━━━━━ 数据摘录

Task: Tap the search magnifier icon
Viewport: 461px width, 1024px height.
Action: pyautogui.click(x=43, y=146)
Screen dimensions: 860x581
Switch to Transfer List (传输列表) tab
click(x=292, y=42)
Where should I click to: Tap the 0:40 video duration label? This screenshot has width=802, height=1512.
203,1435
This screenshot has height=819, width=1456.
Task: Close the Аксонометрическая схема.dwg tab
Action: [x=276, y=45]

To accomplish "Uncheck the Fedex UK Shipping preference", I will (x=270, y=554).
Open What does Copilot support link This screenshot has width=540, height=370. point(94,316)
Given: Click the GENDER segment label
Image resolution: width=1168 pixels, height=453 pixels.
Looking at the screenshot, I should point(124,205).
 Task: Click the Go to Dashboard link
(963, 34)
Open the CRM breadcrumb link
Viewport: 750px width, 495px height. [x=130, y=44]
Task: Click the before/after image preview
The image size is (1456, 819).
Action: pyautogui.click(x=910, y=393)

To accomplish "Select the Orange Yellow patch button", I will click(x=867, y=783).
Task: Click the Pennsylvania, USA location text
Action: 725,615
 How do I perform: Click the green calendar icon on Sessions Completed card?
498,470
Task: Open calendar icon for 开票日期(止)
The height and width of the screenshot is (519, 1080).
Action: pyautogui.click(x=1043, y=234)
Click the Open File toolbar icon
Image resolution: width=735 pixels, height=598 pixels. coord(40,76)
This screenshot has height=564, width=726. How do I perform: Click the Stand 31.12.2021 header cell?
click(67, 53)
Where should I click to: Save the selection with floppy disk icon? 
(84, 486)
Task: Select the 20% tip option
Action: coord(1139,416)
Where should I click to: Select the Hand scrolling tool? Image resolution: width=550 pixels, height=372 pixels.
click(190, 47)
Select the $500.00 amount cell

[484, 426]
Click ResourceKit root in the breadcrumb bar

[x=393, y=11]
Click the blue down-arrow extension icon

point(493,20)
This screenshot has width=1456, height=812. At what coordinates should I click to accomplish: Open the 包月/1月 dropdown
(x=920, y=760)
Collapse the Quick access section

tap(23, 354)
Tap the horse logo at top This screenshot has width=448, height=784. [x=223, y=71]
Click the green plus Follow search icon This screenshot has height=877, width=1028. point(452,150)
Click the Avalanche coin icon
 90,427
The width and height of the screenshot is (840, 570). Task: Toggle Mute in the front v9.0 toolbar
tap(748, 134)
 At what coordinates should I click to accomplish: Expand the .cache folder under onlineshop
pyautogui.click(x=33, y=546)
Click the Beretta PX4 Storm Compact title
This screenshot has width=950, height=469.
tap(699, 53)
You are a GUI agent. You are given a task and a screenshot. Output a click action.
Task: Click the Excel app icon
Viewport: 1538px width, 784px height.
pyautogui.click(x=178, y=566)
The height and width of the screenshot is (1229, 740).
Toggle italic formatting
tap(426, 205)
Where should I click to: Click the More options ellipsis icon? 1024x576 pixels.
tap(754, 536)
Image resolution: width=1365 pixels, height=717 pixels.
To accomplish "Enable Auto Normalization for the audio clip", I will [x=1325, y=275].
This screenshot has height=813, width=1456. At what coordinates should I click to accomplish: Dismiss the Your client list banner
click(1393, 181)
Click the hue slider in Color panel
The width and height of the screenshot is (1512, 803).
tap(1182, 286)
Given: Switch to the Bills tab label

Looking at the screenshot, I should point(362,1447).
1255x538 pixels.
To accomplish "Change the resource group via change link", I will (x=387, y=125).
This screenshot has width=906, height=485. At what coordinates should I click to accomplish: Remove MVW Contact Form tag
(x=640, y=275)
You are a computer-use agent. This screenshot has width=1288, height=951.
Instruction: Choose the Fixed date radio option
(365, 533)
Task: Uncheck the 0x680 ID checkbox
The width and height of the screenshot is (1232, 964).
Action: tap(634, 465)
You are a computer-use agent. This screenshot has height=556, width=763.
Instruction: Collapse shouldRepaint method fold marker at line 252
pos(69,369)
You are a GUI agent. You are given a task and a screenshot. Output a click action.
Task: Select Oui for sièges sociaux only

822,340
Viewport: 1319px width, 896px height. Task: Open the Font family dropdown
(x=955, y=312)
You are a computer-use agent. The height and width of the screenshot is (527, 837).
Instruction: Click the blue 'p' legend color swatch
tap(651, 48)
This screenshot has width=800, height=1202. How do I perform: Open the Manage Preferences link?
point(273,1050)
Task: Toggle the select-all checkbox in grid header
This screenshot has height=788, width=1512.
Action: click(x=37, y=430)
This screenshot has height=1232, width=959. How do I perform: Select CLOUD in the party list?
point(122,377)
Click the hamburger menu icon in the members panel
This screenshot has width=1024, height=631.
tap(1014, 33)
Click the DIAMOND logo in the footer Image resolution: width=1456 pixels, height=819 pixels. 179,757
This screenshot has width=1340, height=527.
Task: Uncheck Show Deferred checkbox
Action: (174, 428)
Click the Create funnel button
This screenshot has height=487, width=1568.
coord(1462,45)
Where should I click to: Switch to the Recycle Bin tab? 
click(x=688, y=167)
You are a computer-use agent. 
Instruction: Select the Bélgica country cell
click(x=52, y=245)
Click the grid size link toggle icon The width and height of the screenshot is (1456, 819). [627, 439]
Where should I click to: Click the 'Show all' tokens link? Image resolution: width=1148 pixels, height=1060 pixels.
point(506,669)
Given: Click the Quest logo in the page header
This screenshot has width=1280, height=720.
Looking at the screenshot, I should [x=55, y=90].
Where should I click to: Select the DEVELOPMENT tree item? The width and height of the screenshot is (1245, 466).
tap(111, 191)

━━━━━━━━━━

(练习说明) 请修改以上记录：将所有的“Where should I click to”替换为“Where do I click to”，其余内容保持不变，然后给出修改后的全部记录。

(结果如下)
Task: Tap the search magnifier icon
Viewport: 461px width, 1024px height.
Action: pyautogui.click(x=43, y=146)
Screen dimensions: 860x581
Switch to Transfer List (传输列表) tab
click(x=292, y=42)
Where do I click to: Tap the 0:40 video duration label? This screenshot has width=802, height=1512.
203,1435
This screenshot has height=819, width=1456.
Task: Close the Аксонометрическая схема.dwg tab
Action: [x=276, y=45]

To accomplish "Uncheck the Fedex UK Shipping preference", I will (x=270, y=554).
Open What does Copilot support link This screenshot has width=540, height=370. point(94,316)
Given: Click the GENDER segment label
Image resolution: width=1168 pixels, height=453 pixels.
Looking at the screenshot, I should point(124,205).
 Task: Click the Go to Dashboard link
(963, 34)
Open the CRM breadcrumb link
Viewport: 750px width, 495px height. [x=130, y=44]
Task: Click the before/after image preview
The image size is (1456, 819).
Action: pyautogui.click(x=910, y=393)

To accomplish "Select the Orange Yellow patch button", I will click(x=867, y=783).
Task: Click the Pennsylvania, USA location text
Action: 725,615
 How do I perform: Click the green calendar icon on Sessions Completed card?
498,470
Task: Open calendar icon for 开票日期(止)
The height and width of the screenshot is (519, 1080).
Action: pyautogui.click(x=1043, y=234)
Click the Open File toolbar icon
Image resolution: width=735 pixels, height=598 pixels. coord(40,76)
This screenshot has height=564, width=726. How do I perform: Click the Stand 31.12.2021 header cell?
click(67, 53)
Where do I click to: Save the selection with floppy disk icon? 
(84, 486)
Task: Select the 20% tip option
Action: coord(1139,416)
Where do I click to: Select the Hand scrolling tool? Image resolution: width=550 pixels, height=372 pixels.
click(190, 47)
Select the $500.00 amount cell

[484, 426]
Click ResourceKit root in the breadcrumb bar

[x=393, y=11]
Click the blue down-arrow extension icon

point(493,20)
This screenshot has width=1456, height=812. At what coordinates should I click to accomplish: Open the 包月/1月 dropdown
(x=920, y=760)
Collapse the Quick access section

tap(23, 354)
Tap the horse logo at top This screenshot has width=448, height=784. [x=223, y=71]
Click the green plus Follow search icon This screenshot has height=877, width=1028. point(452,150)
Click the Avalanche coin icon
 90,427
The width and height of the screenshot is (840, 570). Task: Toggle Mute in the front v9.0 toolbar
tap(748, 134)
 At what coordinates should I click to accomplish: Expand the .cache folder under onlineshop
pyautogui.click(x=33, y=546)
Click the Beretta PX4 Storm Compact title
This screenshot has width=950, height=469.
tap(699, 53)
You are a GUI agent. You are given a task and a screenshot. Output a click action.
Task: Click the Excel app icon
Viewport: 1538px width, 784px height.
pyautogui.click(x=178, y=566)
The height and width of the screenshot is (1229, 740).
Toggle italic formatting
tap(426, 205)
Where do I click to: Click the More options ellipsis icon? 1024x576 pixels.
tap(754, 536)
Image resolution: width=1365 pixels, height=717 pixels.
To accomplish "Enable Auto Normalization for the audio clip", I will [x=1325, y=275].
This screenshot has height=813, width=1456. At what coordinates should I click to accomplish: Dismiss the Your client list banner
click(1393, 181)
Click the hue slider in Color panel
The width and height of the screenshot is (1512, 803).
tap(1182, 286)
Given: Switch to the Bills tab label

Looking at the screenshot, I should point(362,1447).
1255x538 pixels.
To accomplish "Change the resource group via change link", I will (x=387, y=125).
This screenshot has width=906, height=485. At what coordinates should I click to accomplish: Remove MVW Contact Form tag
(x=640, y=275)
You are a computer-use agent. This screenshot has width=1288, height=951.
Instruction: Choose the Fixed date radio option
(365, 533)
Task: Uncheck the 0x680 ID checkbox
The width and height of the screenshot is (1232, 964).
Action: tap(634, 465)
You are a computer-use agent. This screenshot has height=556, width=763.
Instruction: Collapse shouldRepaint method fold marker at line 252
pos(69,369)
You are a GUI agent. You are given a task and a screenshot. Output a click action.
Task: Select Oui for sièges sociaux only

822,340
Viewport: 1319px width, 896px height. Task: Open the Font family dropdown
(x=955, y=312)
You are a computer-use agent. The height and width of the screenshot is (527, 837).
Instruction: Click the blue 'p' legend color swatch
tap(651, 48)
This screenshot has width=800, height=1202. How do I perform: Open the Manage Preferences link?
point(273,1050)
Task: Toggle the select-all checkbox in grid header
This screenshot has height=788, width=1512.
Action: click(x=37, y=430)
This screenshot has height=1232, width=959. How do I perform: Select CLOUD in the party list?
point(122,377)
Click the hamburger menu icon in the members panel
This screenshot has width=1024, height=631.
tap(1014, 33)
Click the DIAMOND logo in the footer Image resolution: width=1456 pixels, height=819 pixels. 179,757
This screenshot has width=1340, height=527.
Task: Uncheck Show Deferred checkbox
Action: (174, 428)
Click the Create funnel button
This screenshot has height=487, width=1568.
coord(1462,45)
Where do I click to: Switch to the Recycle Bin tab? 
click(x=688, y=167)
You are a computer-use agent. 
Instruction: Select the Bélgica country cell
click(x=52, y=245)
Click the grid size link toggle icon The width and height of the screenshot is (1456, 819). [627, 439]
Where do I click to: Click the 'Show all' tokens link? Image resolution: width=1148 pixels, height=1060 pixels.
point(506,669)
Given: Click the Quest logo in the page header
This screenshot has width=1280, height=720.
Looking at the screenshot, I should [x=55, y=90].
Where do I click to: Select the DEVELOPMENT tree item? The width and height of the screenshot is (1245, 466).
tap(111, 191)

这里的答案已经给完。